Mais au XIXe siècle, un ordre naturel, produit d’un très long développement historique, existe encore en Angleterre. Celle-ci possède toujours un roi, des lords spirituels et temporels, des clergymen, des gentlemen, des fermiers, des ouvriers agricoles et des artisans, — en deux mots, on peut dire une classe vraiment gouvernante et un peuple d’ouvriers manuels[1]. C’est une armée depuis très longtemps conduite par ces chefs de naissance, traditionnellement élevés au métier de chef, que sont les gentlemen.
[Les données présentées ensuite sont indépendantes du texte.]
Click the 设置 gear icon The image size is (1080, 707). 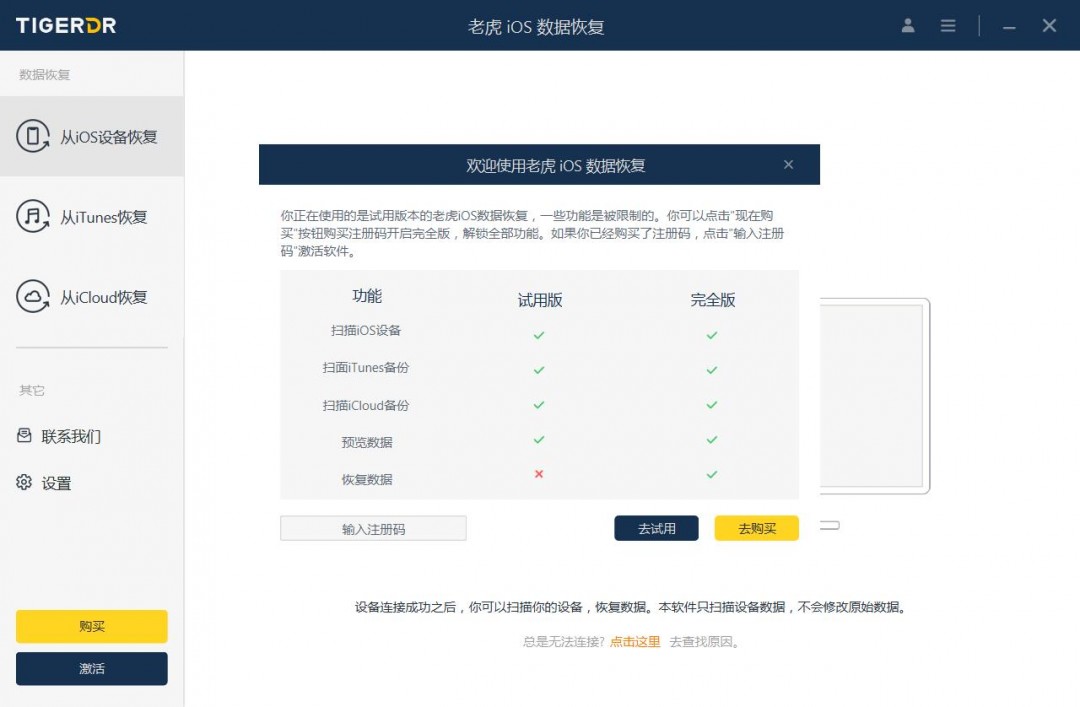click(24, 483)
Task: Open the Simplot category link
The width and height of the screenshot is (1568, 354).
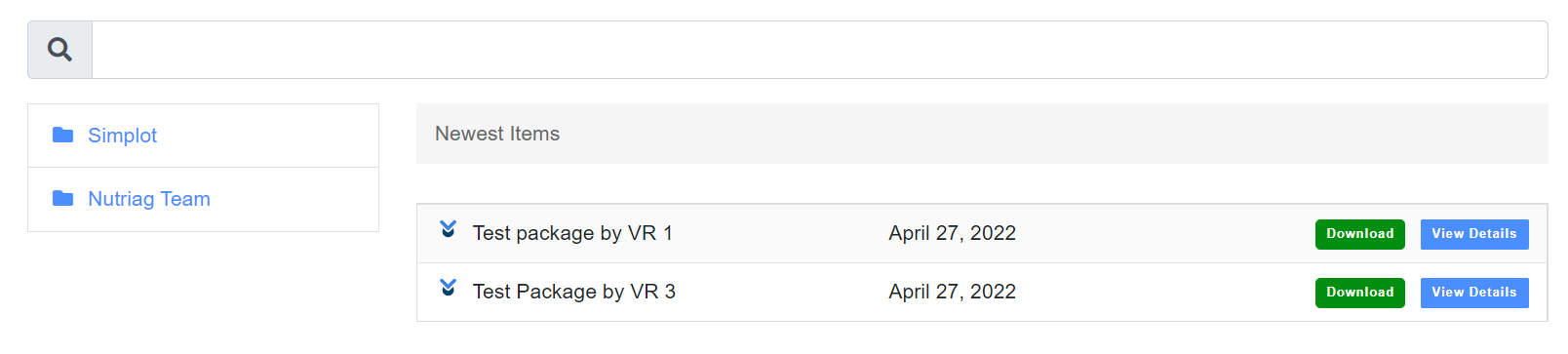Action: coord(122,136)
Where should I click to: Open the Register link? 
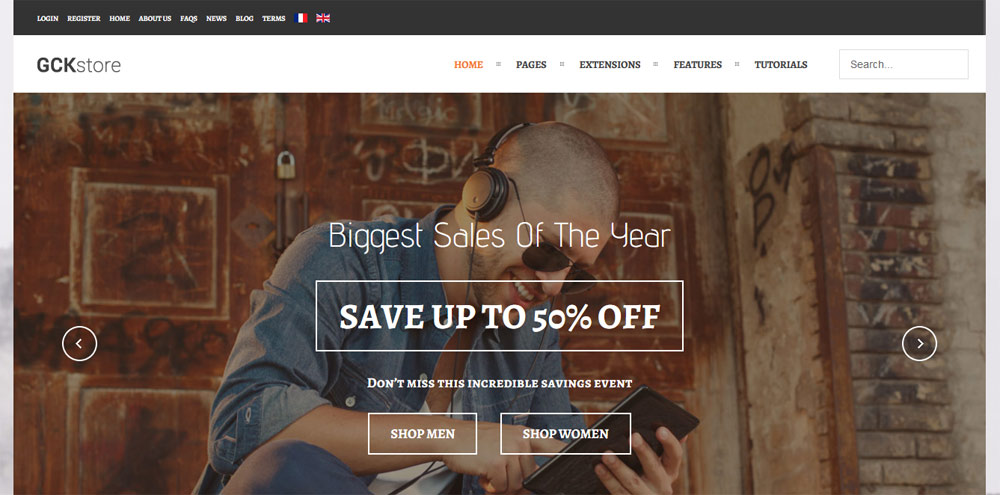(x=84, y=18)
Pour Ruskin, comme pour Carlyle, le problème est bien moins d’inventer un ordre nouveau, que d’adapter à celui-là, à ses anciennes disciplines morales, le jeune peuple industriel qui croît si vite et fiévreusement dans les grandes villes, et semble en train de devenir toute l’Angleterre[2]. Comment y réussir ? En prêchant à la nouvelle société, à ce qui subsiste de l’ancienne, l’idée féodale de dévouement et de fidélité ; d’abord en enseignant aux chefs qui ne savent pas encore ou ne savent plus leurs devoirs, — grands industriels et négocians des villes, squires indolens des comtés, — les consignes d’honneur du gentleman, et ce que c’est qu’un gentleman.

Ce mot a deux sens. Proprement et profondément, il signifie un homme bien né « dont on peut affirmer, comme de tel chien ou cheval, qu’il est de belle race... Les classes dites supérieures sont de race plus belle que les autres[3]. » Mais l’état d’oisiveté

  1. « A nation yet, the rulers and the ruled ! » (Tennyson, The Princess.)
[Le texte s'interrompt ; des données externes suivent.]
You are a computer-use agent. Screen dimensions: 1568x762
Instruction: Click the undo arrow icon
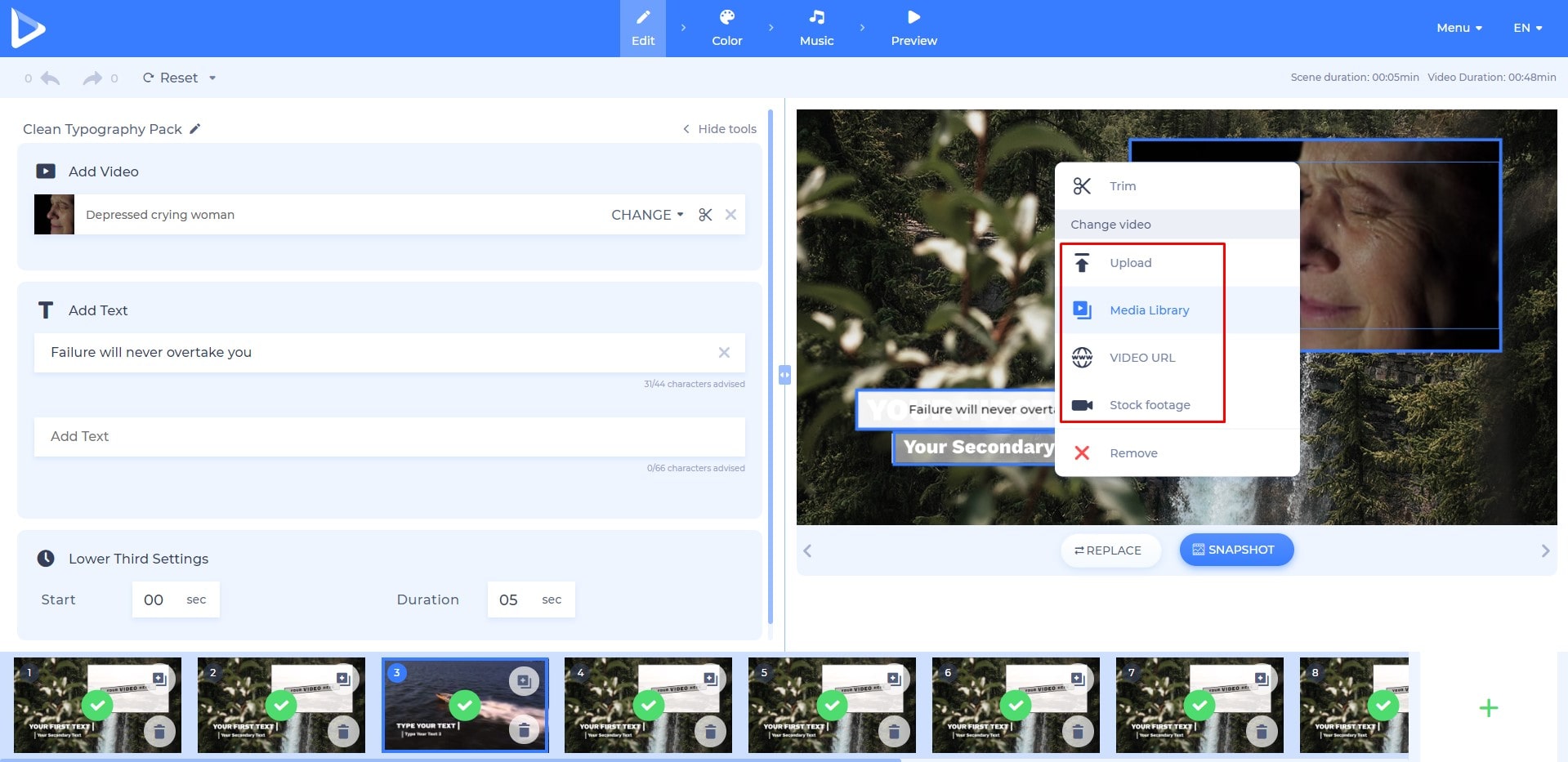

  2. C’est ce qui s’est passé au Japon. Le nouveau Japon, si différent par toute sa civilisation matérielle et sa constitution politique de l’ancien, a repris les disciplines morales de l’ancien. Le code d’honneur du Bushido, autrefois pratiqué par la seule caste noble des daïmios, est devenu celui de la multitude issue des castes serviles, — de toute la nation, quand la conscription l’eut assujettie tout entière au service militaire. Les mœurs se sont propagées de haut en bas.
  3. Modern Painters, V. pt. IX, ch. VII.